- **Records for this task**:
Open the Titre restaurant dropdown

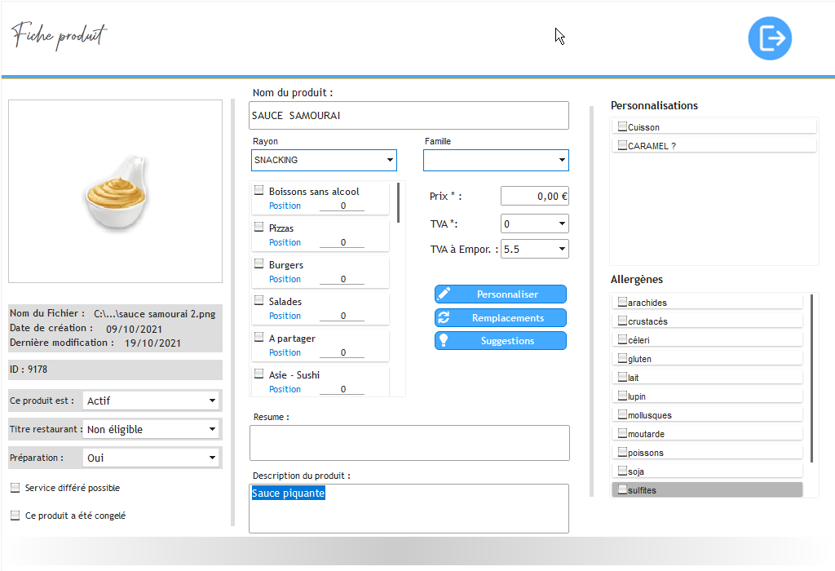click(152, 429)
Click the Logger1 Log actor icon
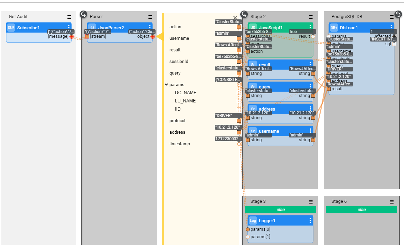This screenshot has width=404, height=245. (253, 221)
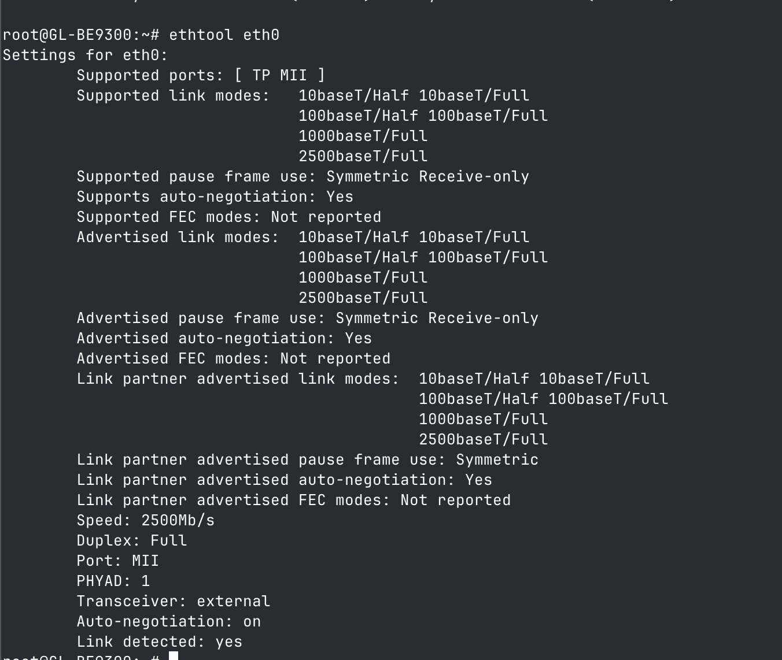This screenshot has width=782, height=660.
Task: Click the 'root@GL-BE9300' prompt before ethtool
Action: click(76, 35)

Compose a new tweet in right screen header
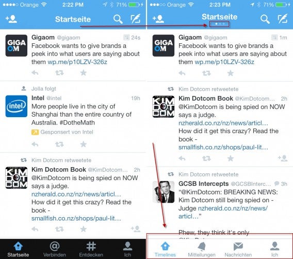pyautogui.click(x=283, y=19)
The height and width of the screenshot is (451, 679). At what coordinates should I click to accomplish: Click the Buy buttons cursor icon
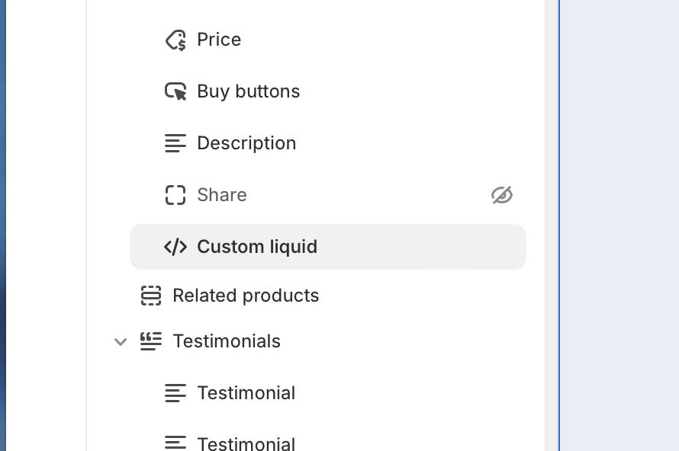pos(175,91)
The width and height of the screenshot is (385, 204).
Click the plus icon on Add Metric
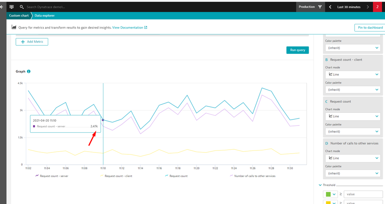click(23, 42)
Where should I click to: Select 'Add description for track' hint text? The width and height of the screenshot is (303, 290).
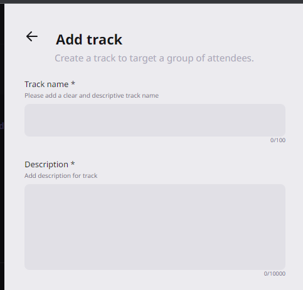click(x=61, y=176)
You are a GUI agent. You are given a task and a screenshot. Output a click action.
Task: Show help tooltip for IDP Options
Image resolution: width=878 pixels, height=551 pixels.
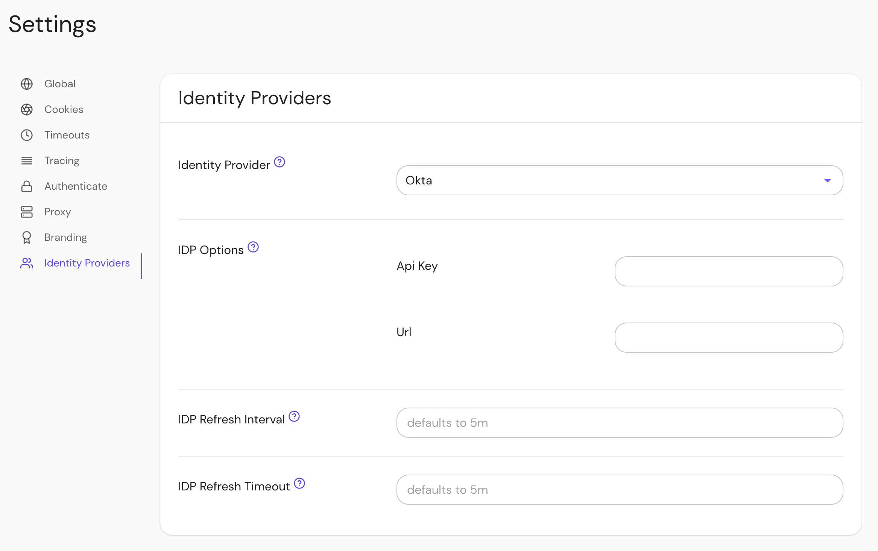point(253,247)
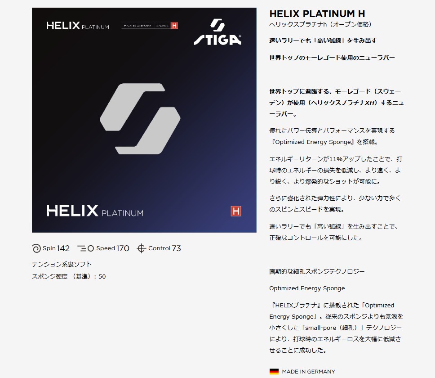Image resolution: width=435 pixels, height=378 pixels.
Task: Click the Spin swirl icon
Action: [36, 248]

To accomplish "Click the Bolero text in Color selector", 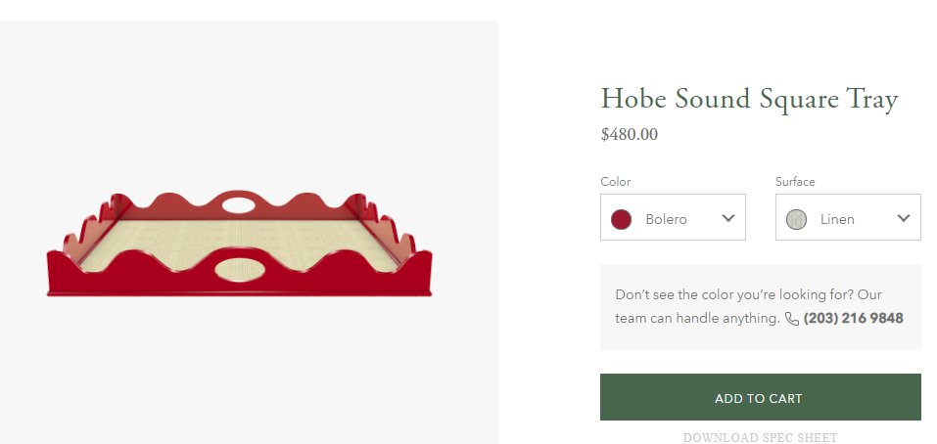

- **What the task requires**:
Rewrite every line of the entries above as a Markdown table with two columns, Row and Text. Number the rows, skip blank lines, and leave the pictures out.

- **Answer to this problem**:
| Row | Text |
|---|---|
| 1 | Open the Titre restaurant dropdown |
| 2 | click(152, 429) |
| 3 | Click the Logger1 Log actor icon |
| 4 | This screenshot has width=404, height=245. (253, 221) |
| 5 | This screenshot has width=782, height=660. |
| 6 | Task: Click the 'root@GL-BE9300' prompt before ethtool |
| 7 | Action: click(76, 35) |
| 8 | Compose a new tweet in right screen header |
| 9 | pyautogui.click(x=283, y=19) |
| 10 | The height and width of the screenshot is (451, 679). At what coordinates should I click to accomplish: Click the Buy buttons cursor icon |
| 11 | pos(175,91) |
| 12 | The width and height of the screenshot is (385, 204). |
| 13 | Click the plus icon on Add Metric |
| 14 | click(23, 42) |
| 15 | Where should I click to: Select 'Add description for track' hint text? The width and height of the screenshot is (303, 290). |
| 16 | click(x=61, y=176) |
| 17 | You are a GUI agent. You are given a task and a screenshot. Output a click action. |
| 18 | Task: Show help tooltip for IDP Options |
| 19 | Image resolution: width=878 pixels, height=551 pixels. |
| 20 | point(253,247) |
| 21 | Image resolution: width=435 pixels, height=378 pixels. |
| 22 | Task: Click the Spin swirl icon |
| 23 | Action: [36, 248] |
| 24 | To accomplish "Click the Bolero text in Color selector",  |